§ Page text:

Problem :

Let G be a ﬁnite group acting on a ﬁnite set. Prove that if $\displaystyle \left< a \right>= \left< b \right> $ for two elements $\displaystyle a, b \in G $ then $\displaystyle I (a) = I (b) $ , where for any element $\displaystyle g

\in G, I (g) = |\{s \in S : g s = s \}| $.

My attempt:

Let A be the cyclic subgroup of G generated by a and B the cyclic subgroup of G generated by b.

Since A = B, we know that $\displaystyle a \in B $ and $\displaystyle b \in A $.

Let N be the number of orbit in A. It is the same number as in B.

From the Cauchy-Frobenius formula (or Burnside it seems there is some disputes about who found it first), $\displaystyle N \cdot ord(A) = N \cdot ord(B) = \sum_{a \in A} I(a) = \sum_{b \in B} I(b)$.

§ Prompt a:
Update the listing starting at the line containing "Where should I" and ending at the end of the listing, replacing "screenshot" with "image" and leaving everything else unchanged. Return only those lines.

Dataset records:
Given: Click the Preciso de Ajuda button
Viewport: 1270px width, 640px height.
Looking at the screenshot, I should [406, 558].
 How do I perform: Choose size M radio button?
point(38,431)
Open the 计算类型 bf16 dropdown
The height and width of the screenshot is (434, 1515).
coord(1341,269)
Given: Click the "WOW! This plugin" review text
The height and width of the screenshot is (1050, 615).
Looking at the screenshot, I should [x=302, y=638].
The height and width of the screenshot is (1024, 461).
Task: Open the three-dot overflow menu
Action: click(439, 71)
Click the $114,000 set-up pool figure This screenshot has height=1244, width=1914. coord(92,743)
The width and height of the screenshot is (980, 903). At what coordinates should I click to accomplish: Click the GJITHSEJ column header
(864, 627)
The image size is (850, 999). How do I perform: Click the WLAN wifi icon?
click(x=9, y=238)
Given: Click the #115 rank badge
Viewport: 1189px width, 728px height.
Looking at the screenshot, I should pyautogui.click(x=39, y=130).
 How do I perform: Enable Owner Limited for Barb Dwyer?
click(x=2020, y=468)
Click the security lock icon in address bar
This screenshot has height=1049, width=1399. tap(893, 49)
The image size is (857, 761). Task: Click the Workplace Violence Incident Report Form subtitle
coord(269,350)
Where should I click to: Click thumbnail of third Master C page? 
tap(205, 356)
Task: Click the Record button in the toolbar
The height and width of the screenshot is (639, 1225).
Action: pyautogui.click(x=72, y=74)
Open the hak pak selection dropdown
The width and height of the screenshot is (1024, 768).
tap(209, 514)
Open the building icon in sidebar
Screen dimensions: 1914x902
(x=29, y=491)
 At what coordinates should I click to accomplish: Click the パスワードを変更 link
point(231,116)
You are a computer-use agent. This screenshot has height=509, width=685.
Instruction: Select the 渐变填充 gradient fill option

§ Prompt b:
Continue the proof about group actions from the point where it stops.

§ Final answer a:
Where should I click to: Click thumbnail of third Master C page? 
tap(205, 356)
Task: Click the Record button in the toolbar
The height and width of the image is (639, 1225).
Action: pyautogui.click(x=72, y=74)
Open the hak pak selection dropdown
The width and height of the image is (1024, 768).
tap(209, 514)
Open the building icon in sidebar
Screen dimensions: 1914x902
(x=29, y=491)
 At what coordinates should I click to accomplish: Click the パスワードを変更 link
point(231,116)
You are a computer-use agent. This image has height=509, width=685.
Instruction: Select the 渐变填充 gradient fill option

§ Final answer b:
By the definition of I(g), if $\displaystyle as = s $ then $\displaystyle a^n s = a^{n-1} s = ... = s $. Else, $\displaystyle as \neq s $ then $\displaystyle a^n s \neq a^{n-1} s \neq ... \neq s $. Therefore, we are sure that if $\displaystyle as = s $ then $\displaystyle bs = s $ since $\displaystyle b = a^z $ for some $\displaystyle z \in \mathbb Z $.

Is that correct?